Al giuramento partono i 21 colpi di cannone dal colle del Gianicolo, ed è un altro deja vu. Su nel palco presidenziale, l’amata figlia Laura si gusta con i familiari ogni attimo del secondo giuramento di suo padre, che nei 38 minuti di discorso fa naturalmente sgorgare 55 applausi, alcuni persino da Fdi, e una ventina dei quali con una vera standing ovation. Segno dei tempi. Grande è pure l’attenzione dei social, che ne rilanciano incalzanti l’elezione. Mentre Mattarella parla, è “trending topic“ su Twitter, ed è protagonista di dirette Facebook, la stessa piattaforma dove la senatrice del M5s Cinzia Leone denuncia indignata che venerdì, durante le votazioni, le hanno rubato il cappotto lasciato su un divano di Montecitorio. Spigolatura minima di una elezione che ha visto ben altro.

Tutto ieri è andato come doveva, con ben poche sorprese. Una all’Altare della Patria dove Mattarella si è recato, come da pressi, per rendere omaggio al Milite Ignoto. Proprio lì, mentre sulla piazza calava il silenzio, il Capo dello Stato ha invitato un operatore tv, con un rapido gesto della mano,a spostarsi dal percorso verso la scalinata. Facendosi regista suo malgrado. Ma è stato un attimo.

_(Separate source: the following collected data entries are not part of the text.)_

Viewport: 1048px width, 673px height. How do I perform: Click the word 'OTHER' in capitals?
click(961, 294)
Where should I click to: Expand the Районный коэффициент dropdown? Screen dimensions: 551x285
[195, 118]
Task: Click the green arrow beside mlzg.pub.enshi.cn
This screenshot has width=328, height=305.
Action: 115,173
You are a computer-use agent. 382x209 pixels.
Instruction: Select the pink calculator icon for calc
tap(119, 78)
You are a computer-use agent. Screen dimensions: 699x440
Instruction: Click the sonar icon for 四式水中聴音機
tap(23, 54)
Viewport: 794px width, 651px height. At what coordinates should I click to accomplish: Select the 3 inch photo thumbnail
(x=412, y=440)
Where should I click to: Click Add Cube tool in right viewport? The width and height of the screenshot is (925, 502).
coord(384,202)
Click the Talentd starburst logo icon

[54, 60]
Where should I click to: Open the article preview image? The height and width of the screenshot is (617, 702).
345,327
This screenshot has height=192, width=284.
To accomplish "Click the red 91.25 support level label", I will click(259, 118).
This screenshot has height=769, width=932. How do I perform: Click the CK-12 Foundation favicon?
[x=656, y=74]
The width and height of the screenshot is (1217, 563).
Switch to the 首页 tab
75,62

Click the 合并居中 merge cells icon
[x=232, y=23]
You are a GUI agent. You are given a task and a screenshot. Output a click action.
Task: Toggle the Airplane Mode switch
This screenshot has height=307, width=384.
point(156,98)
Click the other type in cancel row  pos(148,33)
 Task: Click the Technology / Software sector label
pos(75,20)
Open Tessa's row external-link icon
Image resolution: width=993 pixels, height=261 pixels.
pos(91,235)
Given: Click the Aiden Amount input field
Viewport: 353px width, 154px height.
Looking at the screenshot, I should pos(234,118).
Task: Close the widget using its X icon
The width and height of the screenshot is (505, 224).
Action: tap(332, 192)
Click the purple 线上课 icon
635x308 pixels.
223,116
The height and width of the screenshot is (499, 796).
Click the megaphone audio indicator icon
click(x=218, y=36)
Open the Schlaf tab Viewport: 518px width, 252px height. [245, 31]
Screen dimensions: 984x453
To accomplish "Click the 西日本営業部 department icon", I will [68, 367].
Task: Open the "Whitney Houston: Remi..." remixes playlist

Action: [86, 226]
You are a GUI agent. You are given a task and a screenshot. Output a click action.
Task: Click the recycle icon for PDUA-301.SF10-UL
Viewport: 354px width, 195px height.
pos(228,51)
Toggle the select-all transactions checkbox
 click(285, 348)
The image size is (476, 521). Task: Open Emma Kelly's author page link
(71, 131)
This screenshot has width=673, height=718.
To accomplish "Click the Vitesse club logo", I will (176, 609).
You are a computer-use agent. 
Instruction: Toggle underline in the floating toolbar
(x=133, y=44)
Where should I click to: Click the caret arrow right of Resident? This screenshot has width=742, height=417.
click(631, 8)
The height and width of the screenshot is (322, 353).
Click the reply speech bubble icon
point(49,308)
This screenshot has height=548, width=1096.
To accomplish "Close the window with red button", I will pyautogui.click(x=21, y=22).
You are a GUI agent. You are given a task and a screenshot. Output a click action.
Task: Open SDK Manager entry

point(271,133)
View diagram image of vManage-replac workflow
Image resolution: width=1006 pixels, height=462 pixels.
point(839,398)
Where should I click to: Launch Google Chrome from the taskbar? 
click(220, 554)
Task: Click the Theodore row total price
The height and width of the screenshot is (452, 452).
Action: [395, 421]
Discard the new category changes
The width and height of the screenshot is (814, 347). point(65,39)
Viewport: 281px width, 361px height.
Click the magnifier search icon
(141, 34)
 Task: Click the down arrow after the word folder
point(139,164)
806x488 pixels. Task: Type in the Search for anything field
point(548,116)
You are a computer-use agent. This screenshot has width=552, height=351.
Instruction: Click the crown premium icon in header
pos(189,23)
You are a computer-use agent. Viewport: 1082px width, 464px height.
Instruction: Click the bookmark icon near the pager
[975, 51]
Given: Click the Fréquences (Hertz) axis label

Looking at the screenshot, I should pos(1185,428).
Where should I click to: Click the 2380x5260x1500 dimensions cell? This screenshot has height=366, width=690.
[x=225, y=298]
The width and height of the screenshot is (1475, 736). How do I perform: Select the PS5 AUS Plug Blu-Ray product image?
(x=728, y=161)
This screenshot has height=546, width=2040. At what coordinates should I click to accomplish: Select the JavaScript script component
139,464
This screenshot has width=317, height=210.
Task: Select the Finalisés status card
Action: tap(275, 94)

Le Frecce Tricolori han solcato rassicuranti e orgogliose il cielo di Roma, mentre il sindaco della Capitale, Roberto Gualtieri, ha salutato il presidente con un "i romani le vogliono bene". Irrituale, ma vero, come vedrà per l’ennesima volta Mattarella salendo sulla Flaminia 335 e ricevendo l’omaggio sincero e semplice dei cittadini che han voluto attenderlo per un saluto. Come si fa a un vecchio amico a cui si vuole bene. E sul Colle, prima di incontrare i vertici dello Stato, Mattarella ha ricevuto anche l’omaggio di Briciola, la cagnolina adottata dal 4° reggimento a cavallo Carabinieri, che come già nel 2015, era al Quirinale ad attenderlo con la pettorina rossa e ha scorrazzato nel cortile con orgoglio, tra i suoi corazzieri. Tutto come sempre, verso un altro settennato.